In religious scholar/Middle East expert commentator circles, Reza is “something of a Beatle” as Jon said, also joking that when people think religious scholar, “they think younger” than thirty-something Reza. I haven’t seen any other religious scholar hip enough as to appear on all the kids’ favorite news commentary shows and Facebook and MySpace and The Daily Beast and Bloggingheads and Twitter. Beatle comparison earned.

Once I was watching a documentary on the history of the Qur’an and the moment Reza unexpectedly popped up to offer his insight on the socio-political context in which the Medinians battled the Quraysh, I had tachycardia. I have since collected some of his greatest lecture hall hits on my iPod. You know, for those cold, dark, lonely nights studying the Qur’an. Reza can give me theological exegesis any day.


Fig.2 A revelation unto pop culture

Anyway, Reza sat across from Jon that day and I fell for him the moment he displayed a sense of humor about his religion. The book he was promoting, No god but God, is the first I ever read about Islam. No god but God has since been translated into a dozen languages and is frequently hailed as a great introduction to the faith. It came just in time, too.

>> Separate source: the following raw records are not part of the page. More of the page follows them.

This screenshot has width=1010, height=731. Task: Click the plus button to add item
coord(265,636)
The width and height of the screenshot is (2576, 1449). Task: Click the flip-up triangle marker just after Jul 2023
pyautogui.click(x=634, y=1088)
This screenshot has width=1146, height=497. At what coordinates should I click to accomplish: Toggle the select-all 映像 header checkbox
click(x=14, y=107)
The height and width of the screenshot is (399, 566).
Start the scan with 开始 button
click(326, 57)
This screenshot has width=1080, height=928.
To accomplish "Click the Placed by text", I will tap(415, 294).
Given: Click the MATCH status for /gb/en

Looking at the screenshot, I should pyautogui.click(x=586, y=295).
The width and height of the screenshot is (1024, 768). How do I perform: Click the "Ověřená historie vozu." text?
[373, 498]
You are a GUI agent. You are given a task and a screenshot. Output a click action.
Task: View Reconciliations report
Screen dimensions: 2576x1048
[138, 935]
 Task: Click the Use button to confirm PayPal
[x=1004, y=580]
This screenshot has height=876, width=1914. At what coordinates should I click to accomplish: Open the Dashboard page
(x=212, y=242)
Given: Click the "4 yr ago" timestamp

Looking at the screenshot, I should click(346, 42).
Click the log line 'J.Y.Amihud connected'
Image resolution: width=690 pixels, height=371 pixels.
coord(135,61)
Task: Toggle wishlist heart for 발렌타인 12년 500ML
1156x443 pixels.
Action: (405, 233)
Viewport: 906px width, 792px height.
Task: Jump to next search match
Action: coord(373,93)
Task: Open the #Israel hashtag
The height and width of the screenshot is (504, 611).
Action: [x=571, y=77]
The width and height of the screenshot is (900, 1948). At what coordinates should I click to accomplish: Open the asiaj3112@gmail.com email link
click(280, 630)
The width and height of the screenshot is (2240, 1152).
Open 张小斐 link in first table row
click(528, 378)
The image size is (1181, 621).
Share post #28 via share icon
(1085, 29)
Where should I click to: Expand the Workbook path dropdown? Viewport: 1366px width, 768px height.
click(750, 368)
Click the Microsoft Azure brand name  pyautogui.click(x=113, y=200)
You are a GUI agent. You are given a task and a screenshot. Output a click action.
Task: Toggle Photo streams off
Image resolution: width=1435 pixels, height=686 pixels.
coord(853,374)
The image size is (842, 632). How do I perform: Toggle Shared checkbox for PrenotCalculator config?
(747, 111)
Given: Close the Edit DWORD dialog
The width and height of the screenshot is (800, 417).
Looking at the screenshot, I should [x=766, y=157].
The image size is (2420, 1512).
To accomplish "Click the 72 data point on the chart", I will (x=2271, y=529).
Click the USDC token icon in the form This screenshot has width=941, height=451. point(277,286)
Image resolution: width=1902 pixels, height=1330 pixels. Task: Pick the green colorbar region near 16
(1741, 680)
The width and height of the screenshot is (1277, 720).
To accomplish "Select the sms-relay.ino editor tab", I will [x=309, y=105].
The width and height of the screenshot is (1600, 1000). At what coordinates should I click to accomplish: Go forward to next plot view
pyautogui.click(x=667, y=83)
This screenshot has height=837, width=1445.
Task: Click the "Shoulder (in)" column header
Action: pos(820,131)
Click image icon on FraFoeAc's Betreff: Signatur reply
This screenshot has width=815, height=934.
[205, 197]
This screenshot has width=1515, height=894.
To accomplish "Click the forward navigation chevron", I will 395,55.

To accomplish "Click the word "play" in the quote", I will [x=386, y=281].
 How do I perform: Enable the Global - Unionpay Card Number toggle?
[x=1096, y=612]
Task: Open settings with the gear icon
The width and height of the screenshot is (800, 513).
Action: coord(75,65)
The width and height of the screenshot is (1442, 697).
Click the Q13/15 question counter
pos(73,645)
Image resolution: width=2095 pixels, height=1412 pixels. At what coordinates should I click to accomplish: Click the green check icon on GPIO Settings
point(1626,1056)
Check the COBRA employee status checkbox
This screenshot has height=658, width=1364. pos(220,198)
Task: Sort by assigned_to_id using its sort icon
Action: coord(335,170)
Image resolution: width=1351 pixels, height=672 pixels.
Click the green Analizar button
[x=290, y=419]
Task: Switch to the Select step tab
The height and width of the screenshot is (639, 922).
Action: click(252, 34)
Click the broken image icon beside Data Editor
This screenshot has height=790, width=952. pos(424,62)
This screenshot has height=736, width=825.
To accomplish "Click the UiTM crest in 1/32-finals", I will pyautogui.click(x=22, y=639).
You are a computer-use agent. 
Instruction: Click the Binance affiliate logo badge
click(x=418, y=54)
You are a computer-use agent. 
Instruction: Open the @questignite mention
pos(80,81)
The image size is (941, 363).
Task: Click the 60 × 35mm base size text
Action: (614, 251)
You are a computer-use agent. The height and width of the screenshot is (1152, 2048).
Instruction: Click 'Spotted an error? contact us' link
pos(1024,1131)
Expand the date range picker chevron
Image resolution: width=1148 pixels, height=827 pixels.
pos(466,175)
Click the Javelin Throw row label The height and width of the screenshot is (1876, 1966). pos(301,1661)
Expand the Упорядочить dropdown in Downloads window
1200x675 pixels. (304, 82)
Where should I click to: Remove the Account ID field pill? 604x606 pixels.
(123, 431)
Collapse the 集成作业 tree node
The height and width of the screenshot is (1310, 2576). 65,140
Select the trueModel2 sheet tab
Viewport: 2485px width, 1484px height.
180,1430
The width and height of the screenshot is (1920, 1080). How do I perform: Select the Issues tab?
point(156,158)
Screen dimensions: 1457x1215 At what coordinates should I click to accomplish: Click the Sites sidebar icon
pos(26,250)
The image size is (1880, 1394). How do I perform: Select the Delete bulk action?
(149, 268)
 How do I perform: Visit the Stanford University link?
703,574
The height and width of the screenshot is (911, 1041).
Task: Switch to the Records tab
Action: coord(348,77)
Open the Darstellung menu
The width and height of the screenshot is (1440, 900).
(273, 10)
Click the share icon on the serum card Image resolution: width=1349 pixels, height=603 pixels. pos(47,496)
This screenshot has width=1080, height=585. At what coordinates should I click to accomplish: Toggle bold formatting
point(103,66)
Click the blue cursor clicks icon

Through Reza’s stories of fleeing Iran when he was just a boy and his vivid descriptions of what the Prophet Muhammad experienced during the infancy of Islamic history, the most misunderstood religion in my society was revealed to me with actual truth and deep understanding. What little fear I might have had regarding Muslims was forgotten. Finally, for my part, the Prophet had a face not colored by Arabian stereotypes or tainted by propaganda. It was a face not so different from Moses: the reluctant prophet wizened by God’s words, which eventually told him to lead a faithful people out of oppression and idol worship. Reza painted a vivid portrait of Mecca and Medina at the time of the Prophet and illuminated a history and a geography I had previously encountered only by watching Sir Alec Guinness pretend to be an Arab.

http://www.scu.edu/scm/winter2007/images/2112_020.jpg
Fig.3 Reza doing what he does best: teaching while handsome

What blew my mind the most after reading Reza’s book was that too many people don’t even realize or accept that Islam is an Abrahamic religion, one that traces its ancestry to the Biblical Ishmael—Abraham’s first son born of his wife’s handmaid Hagar. Moses and Jesus are in the Qur’an, and are blessed just as much as Muhammad by Muslims. The story of Adam and Eve, Noah and Joseph are in there as well, along with many more stars and celebrities of both the Old and New Testaments.

After reading that, it occurred to me that Allah is the same God that gave Moses a reverse makeover on Mount Sanai and gave Jesus the powers of a water bug (among other powers, obviously). God has 99 beautiful names in the Islamic tradition, and Allah is only one of them. The Hebrew/Jewish names for God are Yahweh, Jehovah, He, Him, Almighty, Hashem, etc. and people generally don’t think it’s a different God from the one who sent us Jesus. But the Arabic word still tends to confuse people even though Christians utter that particular name of God all the time. “Hallelujah” this and “Hallelujah” that. How do we pronounce that? "Allah-LU-yah." Praise be to God. Pretty obvious if you ask me. They’d fit right in at a masjid.

http://sugabus.files.wordpress.com/2007/04/bismillah.gif
Fig.4 The beauty of God is often expressed through exquisite calligraphy

My Rezannaisance set up the modus operandi for the rest of my Islamic explorations. Reza guided my internet research with his attitude of reverent humor and respect for religious history that cut through the hurtful propaganda and revealed the heart of Islamic world culture.

Can I get an Alhamdulillah! for Mr. Aslan?